Exercise details
Write out all of the data without omission, exactly as shown.

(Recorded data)
┄┄┄┄┄┄┄┄┄┄

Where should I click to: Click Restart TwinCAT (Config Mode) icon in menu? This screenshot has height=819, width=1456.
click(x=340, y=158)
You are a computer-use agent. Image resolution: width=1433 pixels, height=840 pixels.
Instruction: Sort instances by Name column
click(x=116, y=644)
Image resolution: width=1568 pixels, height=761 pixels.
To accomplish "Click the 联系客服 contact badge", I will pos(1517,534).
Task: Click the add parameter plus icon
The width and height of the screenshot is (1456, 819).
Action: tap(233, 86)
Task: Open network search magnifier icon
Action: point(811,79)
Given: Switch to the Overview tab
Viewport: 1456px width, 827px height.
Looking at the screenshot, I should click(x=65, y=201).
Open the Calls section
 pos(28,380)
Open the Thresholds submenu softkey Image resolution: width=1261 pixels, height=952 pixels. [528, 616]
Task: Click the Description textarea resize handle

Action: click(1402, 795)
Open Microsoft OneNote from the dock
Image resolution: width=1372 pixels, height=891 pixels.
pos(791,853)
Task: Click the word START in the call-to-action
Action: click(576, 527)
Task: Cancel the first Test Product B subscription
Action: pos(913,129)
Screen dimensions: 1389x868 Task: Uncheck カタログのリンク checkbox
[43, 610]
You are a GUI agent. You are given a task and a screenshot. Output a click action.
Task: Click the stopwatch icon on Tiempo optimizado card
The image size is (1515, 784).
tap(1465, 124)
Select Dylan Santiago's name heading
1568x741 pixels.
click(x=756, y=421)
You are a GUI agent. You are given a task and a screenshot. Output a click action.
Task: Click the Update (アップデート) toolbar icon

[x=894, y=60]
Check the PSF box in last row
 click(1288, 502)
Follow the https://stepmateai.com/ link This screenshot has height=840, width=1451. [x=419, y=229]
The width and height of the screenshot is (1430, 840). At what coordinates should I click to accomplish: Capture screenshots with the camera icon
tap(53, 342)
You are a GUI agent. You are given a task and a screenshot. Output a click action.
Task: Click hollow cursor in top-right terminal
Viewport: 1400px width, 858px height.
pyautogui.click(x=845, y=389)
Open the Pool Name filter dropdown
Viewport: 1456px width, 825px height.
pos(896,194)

┄┄┄┄┄┄┄┄┄┄

Answer space
Where should I click to: Click Restart TwinCAT (Config Mode) icon in menu? This screenshot has height=819, width=1456.
click(x=340, y=158)
You are a computer-use agent. Image resolution: width=1433 pixels, height=840 pixels.
Instruction: Sort instances by Name column
click(x=116, y=644)
Image resolution: width=1568 pixels, height=761 pixels.
To accomplish "Click the 联系客服 contact badge", I will pos(1517,534).
Task: Click the add parameter plus icon
The width and height of the screenshot is (1456, 819).
Action: tap(233, 86)
Task: Open network search magnifier icon
Action: point(811,79)
Given: Switch to the Overview tab
Viewport: 1456px width, 827px height.
Looking at the screenshot, I should click(x=65, y=201).
Open the Calls section
 pos(28,380)
Open the Thresholds submenu softkey Image resolution: width=1261 pixels, height=952 pixels. [528, 616]
Task: Click the Description textarea resize handle

Action: click(1402, 795)
Open Microsoft OneNote from the dock
Image resolution: width=1372 pixels, height=891 pixels.
pos(791,853)
Task: Click the word START in the call-to-action
Action: click(576, 527)
Task: Cancel the first Test Product B subscription
Action: pos(913,129)
Screen dimensions: 1389x868 Task: Uncheck カタログのリンク checkbox
[43, 610]
You are a GUI agent. You are given a task and a screenshot. Output a click action.
Task: Click the stopwatch icon on Tiempo optimizado card
The image size is (1515, 784).
tap(1465, 124)
Select Dylan Santiago's name heading
1568x741 pixels.
click(x=756, y=421)
You are a GUI agent. You are given a task and a screenshot. Output a click action.
Task: Click the Update (アップデート) toolbar icon

[x=894, y=60]
Check the PSF box in last row
 click(1288, 502)
Follow the https://stepmateai.com/ link This screenshot has height=840, width=1451. [x=419, y=229]
The width and height of the screenshot is (1430, 840). At what coordinates should I click to accomplish: Capture screenshots with the camera icon
tap(53, 342)
You are a GUI agent. You are given a task and a screenshot. Output a click action.
Task: Click hollow cursor in top-right terminal
Viewport: 1400px width, 858px height.
pyautogui.click(x=845, y=389)
Open the Pool Name filter dropdown
Viewport: 1456px width, 825px height.
pos(896,194)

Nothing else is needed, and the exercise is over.